▶ _TEXT BLOCK_

The behavioral cloning results suggest that bandit algorithms (without context) are the best in term of fitting the human data, which open the hypothesis that human are not considering the context when they are playing the iterated prisoner's dilemma. This discovery proposes new modeling effort on human study in the bandit framework, and points to future experimental designs which incorporate these new parametric settings and control conditions. In particular, we propose that our approach may be relevant to study reward processing in different mental disorders, for which some mechanistic insights are available. A body of recent literature has demonstrated that a spectrum of neurological and psychiatric disease symptoms are related to biases in learning from positive and negative feedback [35]. Studies in humans have shown that when reward signaling in the direct pathway is over-expressed, this may enhance state value and incur pathological reward-seeking behavior, like gambling or substance use. Conversely, enhanced aversive error signals result in dampened reward experience thereby causing symptoms like apathy, social withdrawal, fatigue, and depression. Both genetic predispositions and experiences during critical periods of development can predispose an individual to learn from positive or negative outcomes, making them more or less at risk for brain-based illnesses [20]. This highlight our need to understand how intelligent systems learn from rewards and punishments, and how experience sampling may impact reinforcement learning during influential training periods. Simulation results of the mental variants matches many of the clinical implications presented here, but also points to other complications from the social setting that deserve future investigation.

▶ _BRIEF_
Output the full text on bandit algorithms and reward learning, word for word. The records were taken from a different source than the text.

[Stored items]
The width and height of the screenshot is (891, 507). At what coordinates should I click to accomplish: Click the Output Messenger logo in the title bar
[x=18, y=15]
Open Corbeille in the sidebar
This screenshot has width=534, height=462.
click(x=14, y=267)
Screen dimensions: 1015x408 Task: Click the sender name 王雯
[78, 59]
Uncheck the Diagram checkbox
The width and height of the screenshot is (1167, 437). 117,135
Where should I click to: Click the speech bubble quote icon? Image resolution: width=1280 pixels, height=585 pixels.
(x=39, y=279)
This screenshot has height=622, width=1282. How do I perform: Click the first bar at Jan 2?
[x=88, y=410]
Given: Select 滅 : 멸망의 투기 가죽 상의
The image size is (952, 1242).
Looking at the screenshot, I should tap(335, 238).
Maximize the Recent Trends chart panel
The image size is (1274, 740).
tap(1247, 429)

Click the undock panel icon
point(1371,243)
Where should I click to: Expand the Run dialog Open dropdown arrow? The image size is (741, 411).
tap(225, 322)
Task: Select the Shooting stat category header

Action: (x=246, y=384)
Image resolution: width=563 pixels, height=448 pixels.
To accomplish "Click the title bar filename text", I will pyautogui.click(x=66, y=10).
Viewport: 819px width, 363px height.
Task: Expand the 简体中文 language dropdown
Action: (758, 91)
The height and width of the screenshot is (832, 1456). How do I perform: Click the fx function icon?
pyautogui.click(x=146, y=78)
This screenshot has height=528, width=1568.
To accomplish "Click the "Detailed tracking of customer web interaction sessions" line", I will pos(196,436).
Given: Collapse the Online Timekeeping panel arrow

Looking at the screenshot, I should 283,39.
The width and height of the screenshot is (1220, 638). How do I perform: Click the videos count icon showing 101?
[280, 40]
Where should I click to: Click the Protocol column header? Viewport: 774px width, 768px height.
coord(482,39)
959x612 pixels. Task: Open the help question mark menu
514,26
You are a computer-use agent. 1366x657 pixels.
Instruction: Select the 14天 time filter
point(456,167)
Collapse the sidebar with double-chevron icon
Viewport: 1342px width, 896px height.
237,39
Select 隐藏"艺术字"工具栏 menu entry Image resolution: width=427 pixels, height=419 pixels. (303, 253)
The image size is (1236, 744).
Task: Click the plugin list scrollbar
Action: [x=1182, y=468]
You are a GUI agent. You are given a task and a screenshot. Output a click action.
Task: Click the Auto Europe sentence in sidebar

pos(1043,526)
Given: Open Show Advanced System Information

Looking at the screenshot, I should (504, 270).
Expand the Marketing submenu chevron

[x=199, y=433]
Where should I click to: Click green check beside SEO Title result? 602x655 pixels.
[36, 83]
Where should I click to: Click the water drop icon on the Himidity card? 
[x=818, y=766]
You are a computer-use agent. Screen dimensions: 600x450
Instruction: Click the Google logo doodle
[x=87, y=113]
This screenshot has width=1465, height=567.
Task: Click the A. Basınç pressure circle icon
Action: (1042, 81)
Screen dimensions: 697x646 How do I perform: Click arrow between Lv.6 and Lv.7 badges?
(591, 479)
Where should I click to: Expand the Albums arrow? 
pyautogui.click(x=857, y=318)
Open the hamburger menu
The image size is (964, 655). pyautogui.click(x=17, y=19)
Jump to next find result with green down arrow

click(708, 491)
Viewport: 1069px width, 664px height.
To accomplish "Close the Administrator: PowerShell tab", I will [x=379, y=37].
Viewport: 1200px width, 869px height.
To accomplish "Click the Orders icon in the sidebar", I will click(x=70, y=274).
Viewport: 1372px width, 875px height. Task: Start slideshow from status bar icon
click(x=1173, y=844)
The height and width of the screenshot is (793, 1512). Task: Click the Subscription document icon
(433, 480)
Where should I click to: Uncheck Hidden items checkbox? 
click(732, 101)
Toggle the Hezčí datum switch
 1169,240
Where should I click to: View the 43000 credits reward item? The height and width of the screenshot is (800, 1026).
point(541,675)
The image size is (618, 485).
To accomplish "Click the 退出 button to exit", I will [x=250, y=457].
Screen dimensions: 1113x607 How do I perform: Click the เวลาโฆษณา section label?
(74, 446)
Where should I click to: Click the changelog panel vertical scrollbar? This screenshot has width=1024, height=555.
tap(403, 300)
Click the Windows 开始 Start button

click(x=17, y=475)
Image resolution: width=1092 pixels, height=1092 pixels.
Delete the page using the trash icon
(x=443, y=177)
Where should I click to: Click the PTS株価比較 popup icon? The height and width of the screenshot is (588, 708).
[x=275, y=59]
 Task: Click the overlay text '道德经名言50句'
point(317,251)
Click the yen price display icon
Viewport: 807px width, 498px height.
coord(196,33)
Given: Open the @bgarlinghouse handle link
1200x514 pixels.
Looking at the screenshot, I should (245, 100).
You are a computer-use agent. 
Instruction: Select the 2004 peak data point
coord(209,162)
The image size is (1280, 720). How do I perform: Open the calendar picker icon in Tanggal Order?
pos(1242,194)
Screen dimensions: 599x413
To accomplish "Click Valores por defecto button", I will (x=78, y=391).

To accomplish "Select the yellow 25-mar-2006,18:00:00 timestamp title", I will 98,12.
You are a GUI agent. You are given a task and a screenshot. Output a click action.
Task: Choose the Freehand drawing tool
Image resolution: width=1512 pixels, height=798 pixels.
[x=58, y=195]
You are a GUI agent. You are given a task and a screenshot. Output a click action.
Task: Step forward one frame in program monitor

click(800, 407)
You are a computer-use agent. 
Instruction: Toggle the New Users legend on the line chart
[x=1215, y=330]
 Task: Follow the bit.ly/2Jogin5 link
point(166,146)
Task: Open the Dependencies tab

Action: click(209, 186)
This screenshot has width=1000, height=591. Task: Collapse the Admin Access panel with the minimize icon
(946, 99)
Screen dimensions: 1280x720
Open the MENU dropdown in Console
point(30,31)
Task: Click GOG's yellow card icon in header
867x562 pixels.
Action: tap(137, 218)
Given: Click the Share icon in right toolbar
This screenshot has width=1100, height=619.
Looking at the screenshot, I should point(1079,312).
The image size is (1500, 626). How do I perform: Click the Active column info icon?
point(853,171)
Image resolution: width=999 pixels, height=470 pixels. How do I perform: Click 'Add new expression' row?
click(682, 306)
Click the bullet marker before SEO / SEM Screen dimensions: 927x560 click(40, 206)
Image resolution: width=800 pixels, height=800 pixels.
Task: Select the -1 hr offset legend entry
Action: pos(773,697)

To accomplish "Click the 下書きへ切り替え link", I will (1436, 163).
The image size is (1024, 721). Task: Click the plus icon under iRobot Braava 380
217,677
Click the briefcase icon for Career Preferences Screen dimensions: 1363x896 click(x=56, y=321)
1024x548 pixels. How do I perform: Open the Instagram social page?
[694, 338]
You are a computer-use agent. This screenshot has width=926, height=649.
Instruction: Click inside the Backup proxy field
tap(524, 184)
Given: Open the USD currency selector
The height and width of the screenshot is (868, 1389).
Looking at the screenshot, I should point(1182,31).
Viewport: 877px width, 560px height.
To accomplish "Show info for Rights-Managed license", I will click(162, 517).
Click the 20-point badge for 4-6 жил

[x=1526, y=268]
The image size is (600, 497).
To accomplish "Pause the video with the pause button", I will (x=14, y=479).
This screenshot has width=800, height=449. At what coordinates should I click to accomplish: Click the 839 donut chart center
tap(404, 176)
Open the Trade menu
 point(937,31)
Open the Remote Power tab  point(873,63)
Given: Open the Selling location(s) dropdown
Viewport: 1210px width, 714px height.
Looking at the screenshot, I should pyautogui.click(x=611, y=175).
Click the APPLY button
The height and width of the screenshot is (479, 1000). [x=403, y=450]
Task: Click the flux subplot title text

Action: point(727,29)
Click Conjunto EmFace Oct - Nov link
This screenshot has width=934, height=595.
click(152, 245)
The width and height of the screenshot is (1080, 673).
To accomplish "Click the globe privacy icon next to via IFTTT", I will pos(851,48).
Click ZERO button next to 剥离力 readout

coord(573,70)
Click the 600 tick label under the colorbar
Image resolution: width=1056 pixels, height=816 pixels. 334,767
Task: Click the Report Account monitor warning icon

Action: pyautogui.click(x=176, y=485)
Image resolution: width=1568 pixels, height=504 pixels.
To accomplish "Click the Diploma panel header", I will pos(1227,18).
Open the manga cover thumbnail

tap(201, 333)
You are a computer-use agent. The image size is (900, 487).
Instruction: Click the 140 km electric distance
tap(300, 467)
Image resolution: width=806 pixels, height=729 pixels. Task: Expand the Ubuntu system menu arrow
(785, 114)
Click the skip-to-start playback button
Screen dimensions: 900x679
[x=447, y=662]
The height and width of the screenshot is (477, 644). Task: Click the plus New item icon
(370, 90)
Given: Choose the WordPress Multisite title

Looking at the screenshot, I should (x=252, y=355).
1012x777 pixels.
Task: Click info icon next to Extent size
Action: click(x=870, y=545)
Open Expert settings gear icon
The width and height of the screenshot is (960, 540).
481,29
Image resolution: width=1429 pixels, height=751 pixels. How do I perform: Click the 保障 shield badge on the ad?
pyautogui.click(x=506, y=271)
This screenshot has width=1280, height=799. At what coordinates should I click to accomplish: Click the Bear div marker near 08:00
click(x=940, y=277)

▶ _EXERCISE RESULT_
The behavioral cloning results suggest that bandit algorithms (without context) are the best in term of fitting the human data, which open the hypothesis that human are not considering the context when they are playing the iterated prisoner's dilemma. This discovery proposes new modeling effort on human study in the bandit framework, and points to future experimental designs which incorporate these new parametric settings and control conditions. In particular, we propose that our approach may be relevant to study reward processing in different mental disorders, for which some mechanistic insights are available. A body of recent literature has demonstrated that a spectrum of neurological and psychiatric disease symptoms are related to biases in learning from positive and negative feedback [35]. Studies in humans have shown that when reward signaling in the direct pathway is over-expressed, this may enhance state value and incur pathological reward-seeking behavior, like gambling or substance use. Conversely, enhanced aversive error signals result in dampened reward experience thereby causing symptoms like apathy, social withdrawal, fatigue, and depression. Both genetic predispositions and experiences during critical periods of development can predispose an individual to learn from positive or negative outcomes, making them more or less at risk for brain-based illnesses [20]. This highlight our need to understand how intelligent systems learn from rewards and punishments, and how experience sampling may impact reinforcement learning during influential training periods. Simulation results of the mental variants matches many of the clinical implications presented here, but also points to other complications from the social setting that deserve future investigation.